Personal information
- Full name: Arthur Edward Lowdell
- Date of birth: 7 November 1897
- Place of birth: Edmonton, England
- Date of death: 1979 (aged 81–82)
- Height: 5 ft 7+1⁄2 in (1.71 m)
- Position(s): Right half

Senior career*
- Years: Team / Apps / (Gls)
- Ton Pentre / ? / (?)
- 1921–1926: Sheffield Wednesday / 108 / (6)
- 1927–1929: Tottenham Hotspur / 90 / (0)

= Arthur Lowdell =

English footballer

Arthur Edward Lowdell (7 November 1897 – 1979) was an English footballer who played for Ton Pentre, Sheffield Wednesday and Tottenham Hotspur.

== Football career ==
Lowdell began his career at Welsh non League club Ton Pentre. In 1921 the right half joined Sheffield Wednesday and went on to make 108 appearances and score six goals.
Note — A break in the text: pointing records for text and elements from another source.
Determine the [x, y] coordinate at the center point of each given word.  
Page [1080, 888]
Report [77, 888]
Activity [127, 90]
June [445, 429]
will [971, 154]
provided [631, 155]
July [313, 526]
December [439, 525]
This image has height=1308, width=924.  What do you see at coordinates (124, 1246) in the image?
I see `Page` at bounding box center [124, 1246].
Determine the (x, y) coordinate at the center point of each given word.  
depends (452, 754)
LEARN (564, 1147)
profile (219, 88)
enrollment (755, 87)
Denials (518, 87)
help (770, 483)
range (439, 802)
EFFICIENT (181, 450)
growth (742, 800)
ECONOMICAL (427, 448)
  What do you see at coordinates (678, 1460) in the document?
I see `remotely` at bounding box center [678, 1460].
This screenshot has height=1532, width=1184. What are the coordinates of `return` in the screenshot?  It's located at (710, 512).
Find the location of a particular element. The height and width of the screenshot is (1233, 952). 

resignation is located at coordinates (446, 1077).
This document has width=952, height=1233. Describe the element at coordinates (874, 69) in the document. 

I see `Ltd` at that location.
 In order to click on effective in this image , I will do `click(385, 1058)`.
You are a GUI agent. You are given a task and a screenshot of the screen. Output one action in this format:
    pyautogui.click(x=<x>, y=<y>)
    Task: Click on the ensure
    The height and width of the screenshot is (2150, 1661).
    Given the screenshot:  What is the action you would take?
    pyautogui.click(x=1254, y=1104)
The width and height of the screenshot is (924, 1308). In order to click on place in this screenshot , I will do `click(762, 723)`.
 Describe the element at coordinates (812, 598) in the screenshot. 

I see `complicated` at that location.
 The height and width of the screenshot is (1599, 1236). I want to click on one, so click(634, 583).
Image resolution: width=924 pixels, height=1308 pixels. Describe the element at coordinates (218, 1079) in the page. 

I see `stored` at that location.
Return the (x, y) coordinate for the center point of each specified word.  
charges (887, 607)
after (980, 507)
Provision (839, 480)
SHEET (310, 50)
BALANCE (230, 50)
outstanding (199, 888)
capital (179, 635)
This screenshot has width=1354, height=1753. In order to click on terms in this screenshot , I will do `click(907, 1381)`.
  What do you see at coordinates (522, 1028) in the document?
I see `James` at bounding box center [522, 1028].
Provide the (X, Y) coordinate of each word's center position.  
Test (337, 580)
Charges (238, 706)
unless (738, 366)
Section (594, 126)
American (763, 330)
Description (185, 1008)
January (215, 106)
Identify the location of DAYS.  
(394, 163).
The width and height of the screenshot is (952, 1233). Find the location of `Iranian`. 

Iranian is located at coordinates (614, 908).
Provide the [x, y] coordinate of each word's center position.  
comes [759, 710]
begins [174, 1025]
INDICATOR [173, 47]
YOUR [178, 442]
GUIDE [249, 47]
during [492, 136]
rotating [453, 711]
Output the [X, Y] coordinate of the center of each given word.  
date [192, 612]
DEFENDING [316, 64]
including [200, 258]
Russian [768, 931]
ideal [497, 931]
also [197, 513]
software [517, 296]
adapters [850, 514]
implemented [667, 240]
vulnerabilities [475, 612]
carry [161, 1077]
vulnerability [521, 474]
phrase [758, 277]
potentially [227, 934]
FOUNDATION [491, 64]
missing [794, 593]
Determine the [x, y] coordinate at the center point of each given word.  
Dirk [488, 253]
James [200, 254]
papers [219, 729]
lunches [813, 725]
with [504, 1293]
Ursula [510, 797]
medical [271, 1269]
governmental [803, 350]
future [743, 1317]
Lowdell joined Tottenham Hotspur in the summer of 1927. He made his debut at White Hart Lane against Birmingham City on 27 August 1927. Lowdell featured in 90 matches in all competitions for the Lilywhites and was made captain of the club in 1928–29.

== After football ==
Lowdell spent the later years of his life living at Canvey Island, Essex.